(PROBLEM REQUIREMENTS) Every record below should appear in your answer, copied exactly.

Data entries
#####
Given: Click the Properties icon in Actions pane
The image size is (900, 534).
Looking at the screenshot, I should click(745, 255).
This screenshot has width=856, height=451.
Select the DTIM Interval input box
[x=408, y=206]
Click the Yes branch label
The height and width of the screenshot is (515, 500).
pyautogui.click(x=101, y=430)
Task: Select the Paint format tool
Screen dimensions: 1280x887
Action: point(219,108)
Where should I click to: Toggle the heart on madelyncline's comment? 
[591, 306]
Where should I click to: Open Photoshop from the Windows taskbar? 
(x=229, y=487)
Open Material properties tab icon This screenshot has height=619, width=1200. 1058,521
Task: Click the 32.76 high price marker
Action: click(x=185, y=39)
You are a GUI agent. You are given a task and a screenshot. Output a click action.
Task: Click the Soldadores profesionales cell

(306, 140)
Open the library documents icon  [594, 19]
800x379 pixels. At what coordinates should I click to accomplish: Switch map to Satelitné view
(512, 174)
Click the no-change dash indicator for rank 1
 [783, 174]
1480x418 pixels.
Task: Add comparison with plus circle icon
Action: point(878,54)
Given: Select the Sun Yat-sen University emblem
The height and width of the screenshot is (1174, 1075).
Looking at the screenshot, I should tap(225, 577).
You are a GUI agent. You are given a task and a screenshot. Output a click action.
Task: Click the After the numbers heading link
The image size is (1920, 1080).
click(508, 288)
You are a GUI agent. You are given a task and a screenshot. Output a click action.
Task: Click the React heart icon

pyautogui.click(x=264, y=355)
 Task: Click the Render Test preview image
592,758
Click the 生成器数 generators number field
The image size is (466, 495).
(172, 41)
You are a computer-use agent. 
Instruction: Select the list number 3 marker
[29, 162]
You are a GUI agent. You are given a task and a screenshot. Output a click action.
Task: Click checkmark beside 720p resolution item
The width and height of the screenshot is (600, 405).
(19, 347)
#####
(SOLUTION FOR THIS TASK)
Given: Click the Properties icon in Actions pane
The image size is (900, 534).
Looking at the screenshot, I should click(745, 255).
This screenshot has width=856, height=451.
Select the DTIM Interval input box
[x=408, y=206]
Click the Yes branch label
The height and width of the screenshot is (515, 500).
pyautogui.click(x=101, y=430)
Task: Select the Paint format tool
Screen dimensions: 1280x887
Action: point(219,108)
Where should I click to: Toggle the heart on madelyncline's comment? 
[591, 306]
Where should I click to: Open Photoshop from the Windows taskbar? 
(x=229, y=487)
Open Material properties tab icon This screenshot has height=619, width=1200. 1058,521
Task: Click the 32.76 high price marker
Action: click(x=185, y=39)
You are a GUI agent. You are given a task and a screenshot. Output a click action.
Task: Click the Soldadores profesionales cell

(306, 140)
Open the library documents icon  [594, 19]
800x379 pixels. At what coordinates should I click to accomplish: Switch map to Satelitné view
(512, 174)
Click the no-change dash indicator for rank 1
 [783, 174]
1480x418 pixels.
Task: Add comparison with plus circle icon
Action: point(878,54)
Given: Select the Sun Yat-sen University emblem
The height and width of the screenshot is (1174, 1075).
Looking at the screenshot, I should tap(225, 577).
You are a GUI agent. You are given a task and a screenshot. Output a click action.
Task: Click the After the numbers heading link
The image size is (1920, 1080).
click(508, 288)
You are a GUI agent. You are given a task and a screenshot. Output a click action.
Task: Click the React heart icon

pyautogui.click(x=264, y=355)
 Task: Click the Render Test preview image
592,758
Click the 生成器数 generators number field
The image size is (466, 495).
(172, 41)
You are a computer-use agent. 
Instruction: Select the list number 3 marker
[29, 162]
You are a GUI agent. You are given a task and a screenshot. Output a click action.
Task: Click checkmark beside 720p resolution item
The width and height of the screenshot is (600, 405).
(19, 347)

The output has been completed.